TASK DETAILS »
Which lines in the data below contain the word "computer"? Return each of them.

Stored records
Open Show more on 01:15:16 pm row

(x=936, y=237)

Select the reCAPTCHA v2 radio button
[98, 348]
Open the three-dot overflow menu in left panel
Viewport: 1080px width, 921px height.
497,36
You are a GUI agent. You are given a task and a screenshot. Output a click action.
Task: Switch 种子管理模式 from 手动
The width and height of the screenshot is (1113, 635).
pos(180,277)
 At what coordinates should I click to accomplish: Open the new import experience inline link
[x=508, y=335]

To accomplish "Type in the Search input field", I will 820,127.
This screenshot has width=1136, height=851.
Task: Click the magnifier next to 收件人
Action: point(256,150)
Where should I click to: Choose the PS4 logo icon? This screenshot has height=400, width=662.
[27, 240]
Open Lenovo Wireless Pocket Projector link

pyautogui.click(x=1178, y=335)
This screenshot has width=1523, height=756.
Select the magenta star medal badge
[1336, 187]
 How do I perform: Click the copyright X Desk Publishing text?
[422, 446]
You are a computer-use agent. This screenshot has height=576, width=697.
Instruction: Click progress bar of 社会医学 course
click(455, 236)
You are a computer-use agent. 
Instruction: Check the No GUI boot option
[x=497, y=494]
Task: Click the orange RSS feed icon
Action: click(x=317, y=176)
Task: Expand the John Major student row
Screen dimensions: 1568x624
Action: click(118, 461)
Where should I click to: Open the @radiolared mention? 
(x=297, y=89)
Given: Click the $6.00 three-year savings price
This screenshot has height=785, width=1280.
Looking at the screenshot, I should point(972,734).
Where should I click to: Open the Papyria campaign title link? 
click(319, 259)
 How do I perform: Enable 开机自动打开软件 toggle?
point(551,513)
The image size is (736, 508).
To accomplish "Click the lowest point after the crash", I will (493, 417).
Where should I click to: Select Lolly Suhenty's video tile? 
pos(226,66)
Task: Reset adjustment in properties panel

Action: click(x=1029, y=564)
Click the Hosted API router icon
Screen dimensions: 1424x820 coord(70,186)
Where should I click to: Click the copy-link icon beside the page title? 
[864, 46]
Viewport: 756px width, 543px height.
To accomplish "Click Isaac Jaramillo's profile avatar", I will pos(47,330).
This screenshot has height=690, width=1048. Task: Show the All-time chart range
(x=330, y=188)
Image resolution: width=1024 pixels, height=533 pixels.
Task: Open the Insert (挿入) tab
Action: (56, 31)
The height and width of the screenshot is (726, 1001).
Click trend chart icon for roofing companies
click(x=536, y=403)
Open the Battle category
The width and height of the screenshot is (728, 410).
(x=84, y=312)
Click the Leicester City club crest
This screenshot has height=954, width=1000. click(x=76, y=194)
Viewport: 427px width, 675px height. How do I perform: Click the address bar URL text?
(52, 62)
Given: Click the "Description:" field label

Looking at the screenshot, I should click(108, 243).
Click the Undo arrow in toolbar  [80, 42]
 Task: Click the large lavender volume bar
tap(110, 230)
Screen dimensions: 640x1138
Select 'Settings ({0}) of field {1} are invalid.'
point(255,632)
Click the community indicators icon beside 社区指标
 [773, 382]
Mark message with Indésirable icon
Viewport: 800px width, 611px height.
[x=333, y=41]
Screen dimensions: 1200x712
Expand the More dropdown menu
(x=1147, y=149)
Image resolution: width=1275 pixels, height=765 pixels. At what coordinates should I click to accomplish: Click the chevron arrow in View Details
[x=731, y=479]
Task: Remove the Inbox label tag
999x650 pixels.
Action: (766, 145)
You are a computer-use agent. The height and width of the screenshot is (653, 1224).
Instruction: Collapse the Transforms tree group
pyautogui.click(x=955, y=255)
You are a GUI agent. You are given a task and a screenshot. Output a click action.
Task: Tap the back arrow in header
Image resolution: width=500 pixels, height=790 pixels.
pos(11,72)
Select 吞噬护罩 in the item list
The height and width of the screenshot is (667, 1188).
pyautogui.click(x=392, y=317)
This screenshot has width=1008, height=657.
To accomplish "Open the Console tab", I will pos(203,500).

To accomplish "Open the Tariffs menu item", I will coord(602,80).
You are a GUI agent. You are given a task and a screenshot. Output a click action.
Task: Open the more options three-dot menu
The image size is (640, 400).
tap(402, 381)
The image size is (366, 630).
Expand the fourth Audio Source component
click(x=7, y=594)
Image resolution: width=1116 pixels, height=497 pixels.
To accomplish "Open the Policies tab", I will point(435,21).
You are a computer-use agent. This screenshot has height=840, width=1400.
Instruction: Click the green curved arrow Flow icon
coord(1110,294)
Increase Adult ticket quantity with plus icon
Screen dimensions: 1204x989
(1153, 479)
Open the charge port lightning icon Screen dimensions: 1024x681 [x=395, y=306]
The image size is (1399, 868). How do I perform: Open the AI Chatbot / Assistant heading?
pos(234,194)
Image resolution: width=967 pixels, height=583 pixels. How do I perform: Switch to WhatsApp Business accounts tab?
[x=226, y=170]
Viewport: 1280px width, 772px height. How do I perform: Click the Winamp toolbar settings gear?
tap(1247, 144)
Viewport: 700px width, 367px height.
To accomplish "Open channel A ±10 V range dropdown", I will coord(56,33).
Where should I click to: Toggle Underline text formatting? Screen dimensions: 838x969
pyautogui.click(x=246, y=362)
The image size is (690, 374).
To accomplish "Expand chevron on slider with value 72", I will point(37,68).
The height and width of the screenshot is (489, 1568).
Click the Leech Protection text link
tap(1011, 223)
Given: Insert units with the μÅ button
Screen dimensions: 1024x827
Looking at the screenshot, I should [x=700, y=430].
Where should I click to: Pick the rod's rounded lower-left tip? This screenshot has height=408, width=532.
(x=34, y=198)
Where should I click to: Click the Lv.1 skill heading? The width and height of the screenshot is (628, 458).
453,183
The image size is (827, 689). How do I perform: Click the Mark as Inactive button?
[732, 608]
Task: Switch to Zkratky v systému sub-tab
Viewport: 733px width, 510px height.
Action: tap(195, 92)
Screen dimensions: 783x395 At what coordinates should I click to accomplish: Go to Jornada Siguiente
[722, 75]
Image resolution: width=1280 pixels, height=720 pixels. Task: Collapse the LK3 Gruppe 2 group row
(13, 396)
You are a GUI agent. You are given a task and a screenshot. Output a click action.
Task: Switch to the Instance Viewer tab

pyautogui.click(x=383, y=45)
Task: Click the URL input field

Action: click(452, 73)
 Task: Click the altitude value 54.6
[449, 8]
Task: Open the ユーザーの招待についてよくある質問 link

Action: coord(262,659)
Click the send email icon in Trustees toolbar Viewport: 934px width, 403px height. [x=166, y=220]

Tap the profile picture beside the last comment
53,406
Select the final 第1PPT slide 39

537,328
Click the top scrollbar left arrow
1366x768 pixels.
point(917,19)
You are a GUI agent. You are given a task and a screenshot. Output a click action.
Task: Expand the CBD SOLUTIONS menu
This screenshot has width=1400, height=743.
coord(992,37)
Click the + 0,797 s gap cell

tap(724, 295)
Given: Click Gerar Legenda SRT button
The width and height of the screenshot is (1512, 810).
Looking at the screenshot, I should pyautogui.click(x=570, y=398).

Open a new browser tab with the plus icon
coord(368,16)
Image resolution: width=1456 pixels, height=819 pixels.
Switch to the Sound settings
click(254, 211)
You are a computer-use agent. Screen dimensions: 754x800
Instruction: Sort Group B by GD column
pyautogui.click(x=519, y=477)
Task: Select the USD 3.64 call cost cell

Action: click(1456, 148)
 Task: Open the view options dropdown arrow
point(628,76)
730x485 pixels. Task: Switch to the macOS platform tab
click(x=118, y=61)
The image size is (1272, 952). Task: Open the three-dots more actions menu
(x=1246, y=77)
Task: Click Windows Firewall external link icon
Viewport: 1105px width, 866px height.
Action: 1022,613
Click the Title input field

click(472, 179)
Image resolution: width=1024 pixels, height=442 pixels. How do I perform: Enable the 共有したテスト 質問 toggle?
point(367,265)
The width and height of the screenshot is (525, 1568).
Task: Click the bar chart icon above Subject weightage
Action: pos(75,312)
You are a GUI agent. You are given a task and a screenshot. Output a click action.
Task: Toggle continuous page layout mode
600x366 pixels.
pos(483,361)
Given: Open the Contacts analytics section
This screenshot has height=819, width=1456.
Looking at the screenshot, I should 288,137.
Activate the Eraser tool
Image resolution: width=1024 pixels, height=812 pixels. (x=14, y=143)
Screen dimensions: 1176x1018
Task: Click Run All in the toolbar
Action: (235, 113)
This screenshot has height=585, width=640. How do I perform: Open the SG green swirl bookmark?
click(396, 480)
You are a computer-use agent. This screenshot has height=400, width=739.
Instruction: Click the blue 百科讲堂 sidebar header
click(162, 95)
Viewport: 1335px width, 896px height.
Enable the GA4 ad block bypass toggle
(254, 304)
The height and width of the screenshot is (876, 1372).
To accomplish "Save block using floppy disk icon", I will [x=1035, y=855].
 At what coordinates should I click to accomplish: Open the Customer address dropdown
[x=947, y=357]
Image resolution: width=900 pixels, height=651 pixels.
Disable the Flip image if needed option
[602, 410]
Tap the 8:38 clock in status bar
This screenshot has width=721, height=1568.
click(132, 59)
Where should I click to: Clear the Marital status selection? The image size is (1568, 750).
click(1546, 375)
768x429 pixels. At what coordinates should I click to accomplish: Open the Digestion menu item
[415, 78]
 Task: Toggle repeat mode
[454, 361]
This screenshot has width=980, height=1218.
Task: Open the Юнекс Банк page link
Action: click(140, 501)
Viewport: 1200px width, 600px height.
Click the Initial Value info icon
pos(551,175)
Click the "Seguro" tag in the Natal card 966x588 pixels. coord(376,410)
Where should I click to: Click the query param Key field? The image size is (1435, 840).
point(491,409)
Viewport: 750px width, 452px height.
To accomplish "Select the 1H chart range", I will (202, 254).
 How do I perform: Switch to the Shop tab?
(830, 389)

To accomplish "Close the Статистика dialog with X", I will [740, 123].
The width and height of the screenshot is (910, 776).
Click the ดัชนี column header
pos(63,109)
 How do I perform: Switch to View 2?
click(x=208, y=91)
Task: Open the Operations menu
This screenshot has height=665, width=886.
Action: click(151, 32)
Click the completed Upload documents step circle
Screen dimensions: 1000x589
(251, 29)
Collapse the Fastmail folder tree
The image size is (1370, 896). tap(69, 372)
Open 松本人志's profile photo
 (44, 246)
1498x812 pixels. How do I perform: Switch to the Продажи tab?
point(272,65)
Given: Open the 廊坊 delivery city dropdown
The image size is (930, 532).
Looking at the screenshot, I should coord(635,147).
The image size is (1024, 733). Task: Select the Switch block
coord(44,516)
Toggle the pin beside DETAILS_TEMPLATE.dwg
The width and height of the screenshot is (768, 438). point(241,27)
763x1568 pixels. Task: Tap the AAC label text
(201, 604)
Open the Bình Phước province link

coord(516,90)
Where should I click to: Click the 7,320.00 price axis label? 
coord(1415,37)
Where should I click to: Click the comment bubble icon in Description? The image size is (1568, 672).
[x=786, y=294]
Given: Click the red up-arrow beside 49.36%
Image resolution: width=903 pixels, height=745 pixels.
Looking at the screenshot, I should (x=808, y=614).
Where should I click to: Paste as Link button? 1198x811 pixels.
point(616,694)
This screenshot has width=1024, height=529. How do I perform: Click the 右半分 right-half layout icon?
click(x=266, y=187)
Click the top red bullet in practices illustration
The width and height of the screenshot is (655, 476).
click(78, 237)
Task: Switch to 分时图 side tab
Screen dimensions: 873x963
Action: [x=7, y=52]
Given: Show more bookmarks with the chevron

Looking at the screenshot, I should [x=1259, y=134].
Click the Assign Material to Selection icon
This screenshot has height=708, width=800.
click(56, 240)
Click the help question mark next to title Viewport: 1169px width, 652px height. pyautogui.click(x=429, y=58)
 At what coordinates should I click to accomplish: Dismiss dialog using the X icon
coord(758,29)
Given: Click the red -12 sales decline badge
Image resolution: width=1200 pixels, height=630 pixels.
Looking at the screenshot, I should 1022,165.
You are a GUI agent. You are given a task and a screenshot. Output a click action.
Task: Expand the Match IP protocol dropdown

ANSWER FOR THIS EXERCISE »
You are a computer-use agent. This screenshot has height=576, width=697.
You are a computer-use agent. 
You are a computer-use agent. The height and width of the screenshot is (653, 1224).
You are a computer-use agent. This screenshot has height=840, width=1400.
You are a computer-use agent. Screen dimensions: 754x800
You are a computer-use agent. This screenshot has height=400, width=739.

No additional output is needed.